The Air Force said Oct. 13 it plans to choose a long-range radar in early 2021 to replace the aging AN/TPS-75, an effort that has been underway for several years.
Late last month, the service held live-fly demonstrations to vet radars offered by Lockheed Martin, Northrop Grumman, and the Australian firm CEA. The Air Force did not say what those trials entailed, but it plans to analyze the results through the end of 2020 and issue a production contract next year.
The service wants its new radar to track ballistic missiles and to be more powerful, transportable, and faster than the 1960s-era “Tipsy 75” radar. Its current system can track airborne objects more than 200 nautical miles in all directions and detect aircraft as high as 95,000 feet.
Results of the demonstrations will shape the Air Force’s fiscal 2022 budget request as it moves forward with a new contractor.
“We have more hurdles to cross, but completion of the SpeedDealer demos is a significant step that provided the information we needed to make decisions and drive the program forward,” Lt. Col. Matt Judge, deputy program manager for the Three-Dimensional Expeditionary Long-Range Radar effort, said in a release.

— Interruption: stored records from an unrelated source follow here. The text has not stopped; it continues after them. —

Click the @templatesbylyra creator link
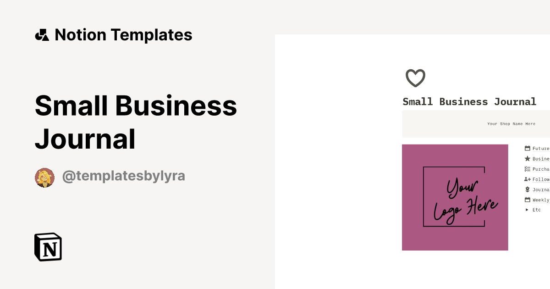 [x=123, y=176]
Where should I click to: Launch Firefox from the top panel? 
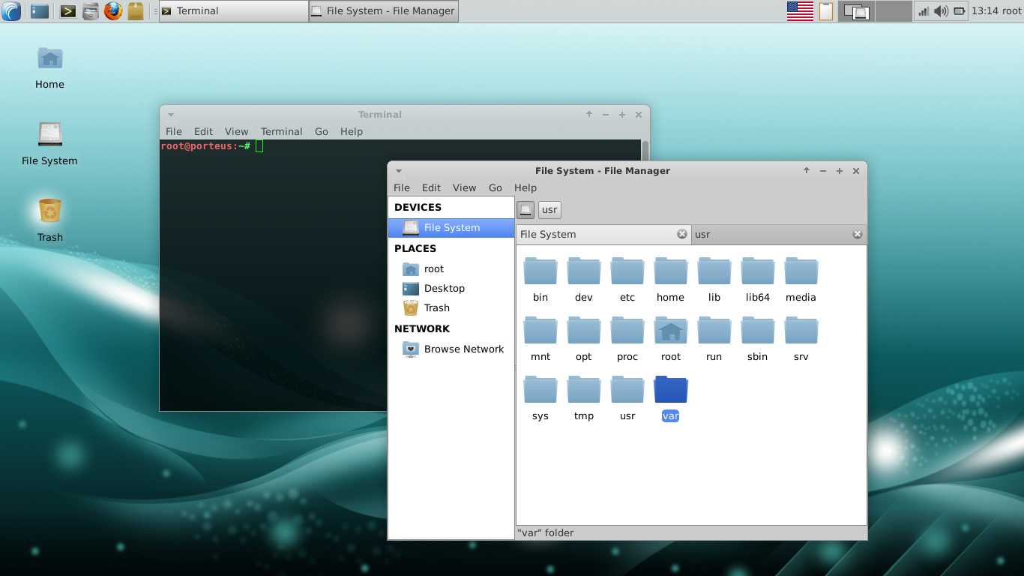(x=113, y=11)
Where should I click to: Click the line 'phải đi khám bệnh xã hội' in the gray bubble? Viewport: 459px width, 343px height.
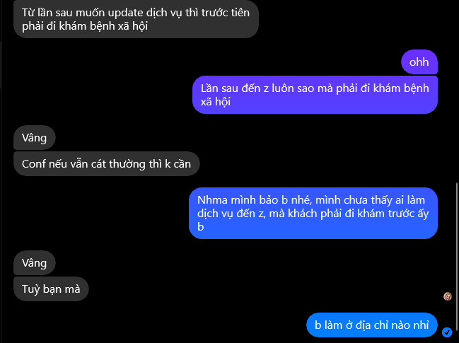coord(85,26)
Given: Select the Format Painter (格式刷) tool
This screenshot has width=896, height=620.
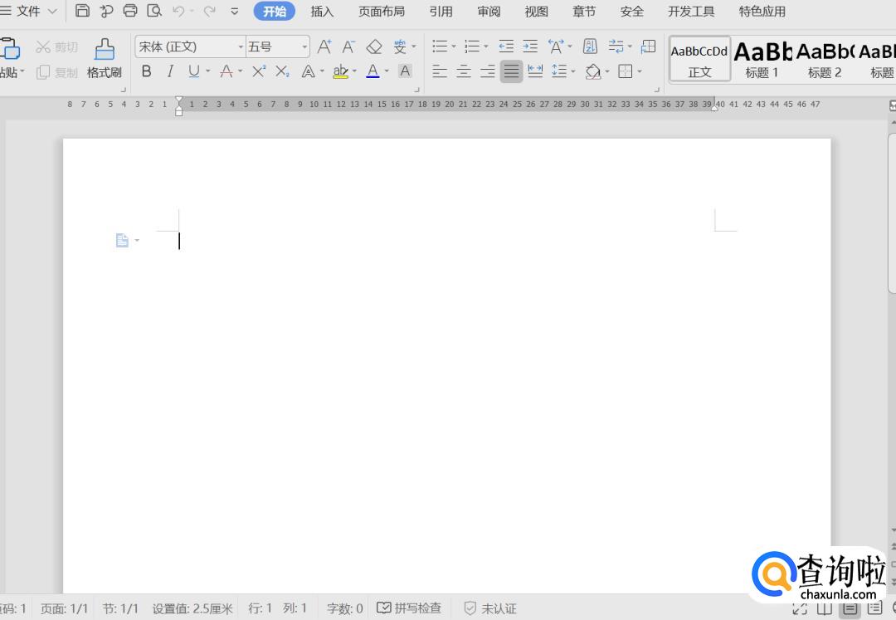Looking at the screenshot, I should click(105, 58).
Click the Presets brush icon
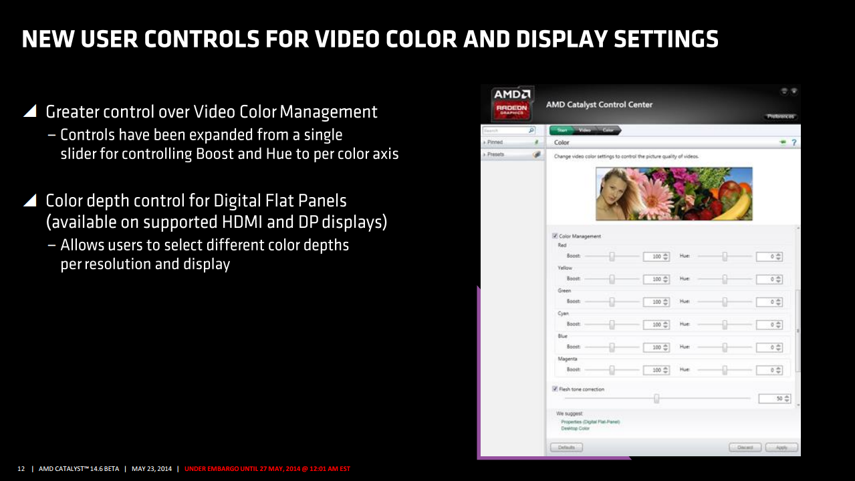Image resolution: width=855 pixels, height=481 pixels. 537,154
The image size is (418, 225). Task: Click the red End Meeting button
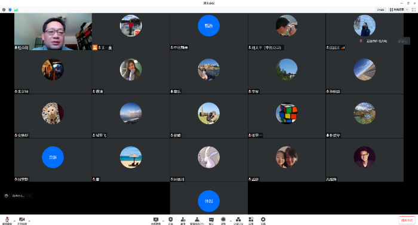point(407,220)
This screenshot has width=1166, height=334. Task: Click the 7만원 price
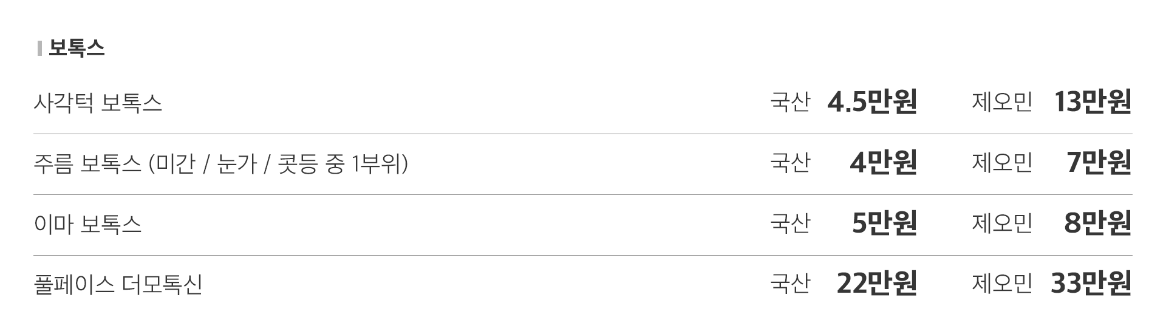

A contract award in early 2021 would signal a new direction for the 3DELRR program after the Air Force picked Raytheon in 2014 to replace the current radar. That selection spurred award protests from Lockheed and Northrop, and 3DELRR has seen development challenges and delays since then. The service canceled Raytheon’s contract earlier this year.
The Air Force said in January it would use “try-before-you-buy” demonstrations to speed up the process of getting a new aerial threat-tracking radar into the field. As the service’s main ground radar and a key piece of its battle management network, the AN/TPS-75 is deployed to places like Afghanistan and Iraq.
It previously wanted to award integration and production contracts by the end of December.
“Our combatant commanders need the capability to rapidly detect, identify, and neutralize modern air threats, and they need modern radars to do that,” Col. Michael Harm, senior materiel leader in the theater battle control division at Hanscom Air Force Base, Mass., said in a release. “We saw the need to reinvent how we acquire radar systems because the old acquisition method of taking years to build new systems was much too slow.”
A new radar should be ready for operations by 2024.